Detection circuit, 18... Comparison circuit, 19... Signal processing circuit, 20... Detection gate generation circuit, 21, 32
... flip-flop, 22 ... shift register, 23, 25 ... OR circuit, 31 ... operational amplifier, 33 ... FET, 34 ... inverter.

Claims (1)

[Claims for Utility Model Registration] (1) Ultrasonic wave transmitting means, and long-time and short-time wave transmission gate signals for driving the ultrasonic wave transmitting means to transmit ultrasonic waves in one cycle. A transmitting gate generating means that generates a transmitting signal, an ultrasonic transmitting means that receives a reflected wave reflected by a sensing object and outputs a received signal, and a predetermined output of the ultrasonic receiving and transmitting means.
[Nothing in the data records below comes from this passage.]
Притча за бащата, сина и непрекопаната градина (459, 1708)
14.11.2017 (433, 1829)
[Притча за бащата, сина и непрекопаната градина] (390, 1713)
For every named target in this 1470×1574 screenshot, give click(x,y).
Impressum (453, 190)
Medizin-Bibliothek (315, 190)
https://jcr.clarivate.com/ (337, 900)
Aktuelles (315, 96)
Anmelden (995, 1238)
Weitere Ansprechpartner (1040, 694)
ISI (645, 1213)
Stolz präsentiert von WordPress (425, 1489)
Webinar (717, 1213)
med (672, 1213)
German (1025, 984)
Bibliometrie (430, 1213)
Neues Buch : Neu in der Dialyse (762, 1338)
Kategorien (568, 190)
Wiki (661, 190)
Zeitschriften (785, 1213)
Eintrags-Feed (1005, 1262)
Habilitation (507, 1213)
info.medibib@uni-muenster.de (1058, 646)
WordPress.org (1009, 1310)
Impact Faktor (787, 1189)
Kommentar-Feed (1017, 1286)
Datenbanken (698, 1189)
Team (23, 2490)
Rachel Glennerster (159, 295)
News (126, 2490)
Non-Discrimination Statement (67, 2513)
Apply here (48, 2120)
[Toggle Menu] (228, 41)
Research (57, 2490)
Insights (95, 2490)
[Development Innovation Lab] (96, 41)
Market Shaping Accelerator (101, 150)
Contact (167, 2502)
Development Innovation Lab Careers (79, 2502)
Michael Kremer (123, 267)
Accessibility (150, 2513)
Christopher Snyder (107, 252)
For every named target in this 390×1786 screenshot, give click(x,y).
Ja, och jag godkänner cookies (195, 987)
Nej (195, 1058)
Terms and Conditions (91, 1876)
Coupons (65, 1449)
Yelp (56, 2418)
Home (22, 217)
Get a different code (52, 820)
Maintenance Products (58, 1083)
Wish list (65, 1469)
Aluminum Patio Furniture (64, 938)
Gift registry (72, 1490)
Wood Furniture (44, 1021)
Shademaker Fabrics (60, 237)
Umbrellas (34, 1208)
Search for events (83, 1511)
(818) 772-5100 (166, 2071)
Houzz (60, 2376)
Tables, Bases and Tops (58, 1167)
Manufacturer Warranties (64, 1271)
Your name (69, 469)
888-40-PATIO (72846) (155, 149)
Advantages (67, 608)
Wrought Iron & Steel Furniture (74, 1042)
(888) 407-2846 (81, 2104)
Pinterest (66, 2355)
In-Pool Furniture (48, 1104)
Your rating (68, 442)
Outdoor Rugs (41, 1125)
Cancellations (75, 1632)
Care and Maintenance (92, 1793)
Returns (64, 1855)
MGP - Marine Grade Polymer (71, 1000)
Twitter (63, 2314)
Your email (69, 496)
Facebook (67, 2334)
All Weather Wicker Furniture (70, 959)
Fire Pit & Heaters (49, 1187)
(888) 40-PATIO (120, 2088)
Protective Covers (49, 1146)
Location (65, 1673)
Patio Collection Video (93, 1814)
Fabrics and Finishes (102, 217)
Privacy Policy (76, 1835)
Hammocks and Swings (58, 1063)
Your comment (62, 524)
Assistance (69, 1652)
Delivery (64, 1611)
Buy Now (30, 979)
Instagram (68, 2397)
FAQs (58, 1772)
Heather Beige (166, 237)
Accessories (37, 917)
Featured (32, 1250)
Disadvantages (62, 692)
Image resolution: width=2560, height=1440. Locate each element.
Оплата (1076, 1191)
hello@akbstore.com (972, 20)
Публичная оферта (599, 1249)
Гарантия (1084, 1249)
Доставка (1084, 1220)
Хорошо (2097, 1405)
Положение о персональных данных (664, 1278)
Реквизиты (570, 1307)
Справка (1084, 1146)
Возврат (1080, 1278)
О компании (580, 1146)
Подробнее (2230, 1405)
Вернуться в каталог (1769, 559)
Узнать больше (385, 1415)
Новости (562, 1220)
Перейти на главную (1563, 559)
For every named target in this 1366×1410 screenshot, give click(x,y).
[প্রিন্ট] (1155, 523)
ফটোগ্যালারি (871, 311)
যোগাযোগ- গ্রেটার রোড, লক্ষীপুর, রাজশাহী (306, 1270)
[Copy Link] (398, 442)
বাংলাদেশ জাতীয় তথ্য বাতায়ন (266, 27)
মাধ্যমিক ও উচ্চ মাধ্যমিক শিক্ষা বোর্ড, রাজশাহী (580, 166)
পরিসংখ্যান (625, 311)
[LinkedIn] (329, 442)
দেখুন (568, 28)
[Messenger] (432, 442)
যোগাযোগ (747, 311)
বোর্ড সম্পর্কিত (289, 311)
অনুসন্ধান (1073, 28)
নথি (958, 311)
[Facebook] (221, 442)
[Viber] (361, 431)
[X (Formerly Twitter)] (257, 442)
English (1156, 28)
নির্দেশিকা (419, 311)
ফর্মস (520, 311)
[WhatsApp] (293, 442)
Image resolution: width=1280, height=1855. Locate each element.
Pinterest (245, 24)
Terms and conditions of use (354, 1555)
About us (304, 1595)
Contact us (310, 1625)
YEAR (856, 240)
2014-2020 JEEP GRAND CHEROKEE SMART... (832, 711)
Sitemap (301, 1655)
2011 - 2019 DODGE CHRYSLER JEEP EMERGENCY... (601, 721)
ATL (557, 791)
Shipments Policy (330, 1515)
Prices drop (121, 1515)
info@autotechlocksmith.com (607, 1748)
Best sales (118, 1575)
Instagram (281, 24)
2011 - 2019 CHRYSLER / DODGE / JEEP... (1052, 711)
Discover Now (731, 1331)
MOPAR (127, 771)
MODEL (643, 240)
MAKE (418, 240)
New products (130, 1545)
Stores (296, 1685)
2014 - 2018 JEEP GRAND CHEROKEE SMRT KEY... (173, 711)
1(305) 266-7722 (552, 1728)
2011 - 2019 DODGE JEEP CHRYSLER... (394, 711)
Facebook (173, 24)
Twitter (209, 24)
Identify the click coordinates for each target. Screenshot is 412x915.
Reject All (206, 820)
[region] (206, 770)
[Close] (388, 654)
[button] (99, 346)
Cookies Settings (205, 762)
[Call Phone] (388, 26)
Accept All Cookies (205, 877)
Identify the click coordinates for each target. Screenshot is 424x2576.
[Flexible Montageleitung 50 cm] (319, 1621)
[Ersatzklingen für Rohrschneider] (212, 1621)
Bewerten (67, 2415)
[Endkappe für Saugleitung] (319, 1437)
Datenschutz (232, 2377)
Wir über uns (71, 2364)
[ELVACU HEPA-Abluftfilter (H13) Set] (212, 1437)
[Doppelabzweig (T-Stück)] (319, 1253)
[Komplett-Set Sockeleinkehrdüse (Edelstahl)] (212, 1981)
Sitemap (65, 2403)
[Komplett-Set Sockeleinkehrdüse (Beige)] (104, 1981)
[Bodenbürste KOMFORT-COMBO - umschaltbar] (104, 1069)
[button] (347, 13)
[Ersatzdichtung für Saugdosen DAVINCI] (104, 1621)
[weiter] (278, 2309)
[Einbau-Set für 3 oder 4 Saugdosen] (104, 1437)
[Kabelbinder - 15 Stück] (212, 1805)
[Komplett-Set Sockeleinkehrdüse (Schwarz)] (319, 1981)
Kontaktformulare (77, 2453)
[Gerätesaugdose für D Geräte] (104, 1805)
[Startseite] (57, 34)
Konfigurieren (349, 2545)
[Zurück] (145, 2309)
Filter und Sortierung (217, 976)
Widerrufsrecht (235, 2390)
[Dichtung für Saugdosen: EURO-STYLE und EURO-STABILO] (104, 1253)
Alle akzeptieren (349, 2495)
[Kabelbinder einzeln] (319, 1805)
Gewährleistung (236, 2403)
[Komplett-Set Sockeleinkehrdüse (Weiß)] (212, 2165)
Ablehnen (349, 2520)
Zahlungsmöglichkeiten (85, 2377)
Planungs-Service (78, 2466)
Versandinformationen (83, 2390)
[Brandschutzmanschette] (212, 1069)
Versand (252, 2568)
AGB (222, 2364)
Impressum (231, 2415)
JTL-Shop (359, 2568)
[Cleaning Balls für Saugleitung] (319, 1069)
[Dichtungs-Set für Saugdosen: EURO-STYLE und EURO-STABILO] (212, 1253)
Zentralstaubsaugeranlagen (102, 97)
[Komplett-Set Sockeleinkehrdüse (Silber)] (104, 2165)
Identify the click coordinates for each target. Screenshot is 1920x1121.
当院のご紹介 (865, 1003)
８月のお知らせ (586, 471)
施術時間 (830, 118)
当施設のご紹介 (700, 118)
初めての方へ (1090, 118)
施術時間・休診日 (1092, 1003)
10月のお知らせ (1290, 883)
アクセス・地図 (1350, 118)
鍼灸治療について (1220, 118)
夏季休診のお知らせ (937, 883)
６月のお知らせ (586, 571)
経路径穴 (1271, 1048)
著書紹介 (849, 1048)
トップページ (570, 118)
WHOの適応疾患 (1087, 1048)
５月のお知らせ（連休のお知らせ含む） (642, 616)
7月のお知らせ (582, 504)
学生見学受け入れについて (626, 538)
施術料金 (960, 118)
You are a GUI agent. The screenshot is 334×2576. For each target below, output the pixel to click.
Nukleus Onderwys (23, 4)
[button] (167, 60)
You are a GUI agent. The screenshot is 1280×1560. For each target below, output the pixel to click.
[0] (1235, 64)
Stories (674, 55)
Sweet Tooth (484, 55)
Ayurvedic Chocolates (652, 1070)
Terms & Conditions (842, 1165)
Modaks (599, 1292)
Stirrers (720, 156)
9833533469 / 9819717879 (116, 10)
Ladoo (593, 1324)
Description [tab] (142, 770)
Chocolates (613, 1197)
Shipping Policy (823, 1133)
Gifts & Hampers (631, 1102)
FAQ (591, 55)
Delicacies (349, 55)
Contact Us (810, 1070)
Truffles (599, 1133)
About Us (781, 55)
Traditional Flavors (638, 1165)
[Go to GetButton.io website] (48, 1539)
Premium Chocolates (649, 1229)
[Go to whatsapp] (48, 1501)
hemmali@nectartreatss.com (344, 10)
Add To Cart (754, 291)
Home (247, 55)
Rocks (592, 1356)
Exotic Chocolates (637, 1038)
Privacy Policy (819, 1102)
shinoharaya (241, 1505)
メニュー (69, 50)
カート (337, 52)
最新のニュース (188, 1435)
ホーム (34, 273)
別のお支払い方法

Comparing means for comparing with a threshold value and outputting a signal for determining the presence or absence of a reception signal; and detection gate generation means for generating a detection gate signal of a predetermined time width after a predetermined time has elapsed from the activation time of each of the transmission gate signals. and a signal processing means into which the discrimination signal and each of the detection gate signals are input, and outputs an object detection signal according to a result of whether or not the discrimination signal is input during the input period of each of the detection gate signals. An ultrasonic switch comprising: (2) The signal processing means includes a holding means for holding the discrimination output when a discrimination signal is input from the comparison means while the detection gate signal is being input, and an output of the holding means for the next cycle. It has a continuation means that continues until the discrimination output is given by the comparison means between the detection gate signals activated by the corresponding short-time or long-time transmission gate signals, and the output of the continuation means is The ultrasonic switch according to claim 1, wherein the ultrasonic switch outputs a detection signal. (3) The holding means of the signal processing means is a flip-flop that holds the output of the comparison means at the timing of the detection gate signal, and the continuation means of the signal processing means converts the held output of the flip-flop into the detection gate signal. 3. The ultrasonic switch according to claim 2, characterized in that it has a 2-bit shift register for shifting the outputs of the shift register and an OR circuit for calculating the logical sum of the respective outputs of the shift register.